Filtering electrical power can be an important aspect of power distribution systems at many levels, from commercial AC power distribution down to the DC power rails within an instrument that performs sensitive tasks. There are many sources of electrical noise found in modern electronics, including line noise, RF noise from high frequency circuits, and digital noise from computer subsystems. Problems arise when noise-sensitive components must run on power systems already polluted by noisy sub-systems. While inductor-capacitor filters are effective both for sheltering sensitive components and isolating noisy ones in many applications, they are not practical for high levels of broadband low frequency noise, such as is typical of modern DC electric cooling fans.

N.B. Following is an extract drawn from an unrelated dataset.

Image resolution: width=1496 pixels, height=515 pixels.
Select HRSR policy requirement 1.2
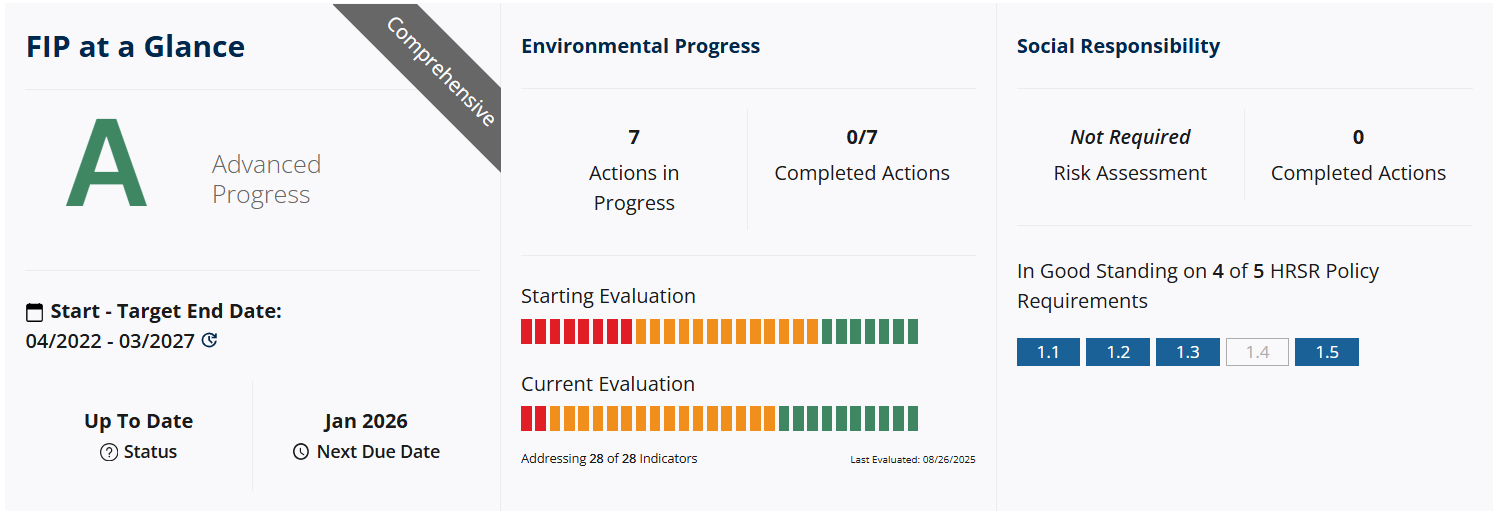(x=1117, y=352)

Filters can take a variety of forms, some of the simplest being the RC and LC filters shown in FIGS. 1A and 1B respectively. Passive filters are extremely common, and are used in both signal and power circuitry. For example, the low-pass filters shown in the FIG. 1A and FIG. 1B could be used to attenuate AC components present on a DC power rail, or to separate low and high frequency AC signals. In many cases, the action of passive networks is reversible, meaning that they have a similar filter behavior if turned end-for-end. Consequently, such networks, if used to remove noise, can do so in both directions, thus protecting the load from the source, and the source from the load.
Well-designed LC filters are superb both as signal extraction or noise rejection circuits for frequencies from the tens of kilohertz into the megahertz. However, below a kilohertz, components for LC filters and capacitors for RC filters become progressively larger as frequency further decreases. The broadband performance of such low frequency filter components can also be sub-optimal, requiring multiple stages of filtering for different frequency ranges. Active filters such as that shown in FIG. 2 answer some of these problems for signal filter systems, allowing physically small circuits to have corner frequencies of a Hertz or less, while retaining correct behavior into the hundreds of kilohertz or low megahertz in many cases. However, active filters such as this do not pass power from the input to the output, so they are not power filtering devices.
In order to filter low frequency noise from DC power rails in an active manner, transistor-based filters are effective, although far less studied than operational amplifier-based circuits. A basic transistor filter is shown in FIG. 3. This circuit is also known as a capacitance multiplier. The transistor Q passes current to any load attached to Vout via its emitter, a very low impedance connection. Since the base-emitter voltage (Vbe) of a bipolar junction transistor (BJT) varies as the logarithm of the collector current, Vout varies only slightly for significant changes in load current. (At a room temperature of 300 Kelvin, a 10-fold increase in collector current corresponds to an increase in Vbe of approximately 60 mV.) In contrast, current is delivered to this circuit via the collector of Q, a high impedance terminal. Provided it remains above the saturation value of Q for a given current flow, the collector-base voltage (Vcb) of the transistor can vary over the full range specified for the device, with little impact on Vbe. (There is a small coupling between the two through the Early effect, but this is negligible in this circuit.) The important consequence is that the voltage appearing at the emitter of Q, is primarily determined by the voltage at its base, which in this circuit equals the voltage appearing across capacitor C. This voltage is in turn a filtered version of input Vin, fluctuations in voltage above the corner frequency of the RC network being attenuated. Finally, because of the near constant Vbe value of Q, fluctuations in Vin above the RC corner frequency are also attenuated at Vout,
Transistor Q acts as a voltage follower, or a current amplifier in this filter circuit. While the voltage characteristics appearing at Vout are very similar to those at the base of Q, the current capability at these two nodes is very different. The current passing out the emitter of a typical BJT (when operating in its linear region) are typically hundreds of times that into its base. Because of this, the current capacity of R and C can be small (i.e., large R-value and small C-value), and thus their physical sizes can be small for a given RC time constant or filtering capability. Since the voltage drop across Q (Vce) is in general around a volt for this circuit, Q does not dissipate large amounts of power, and can thus also be small despite a large current capacity. Consequently, these three components can make a very effective low-pass filter for low frequency noise, with much smaller components than the equivalent LC or RC power filter that passes the same current flow.
While the circuit of FIG. 3 protects the load from noise in a power supply, the reverse is not true. The power supply is not protected from noise developed in the load. Load-induced voltage changes are caused by rapid changes in current demand. Such current spikes or surges would propagate directly back through transistor Q into the power supply through Vin. This in turn would cause a voltage change across the power supply commensurate with its output impedance, in a similar manner as would occur if the filter were omitted from the circuit.
What is needed is a transistor-based filter that protects the power supply from noise developed in the load.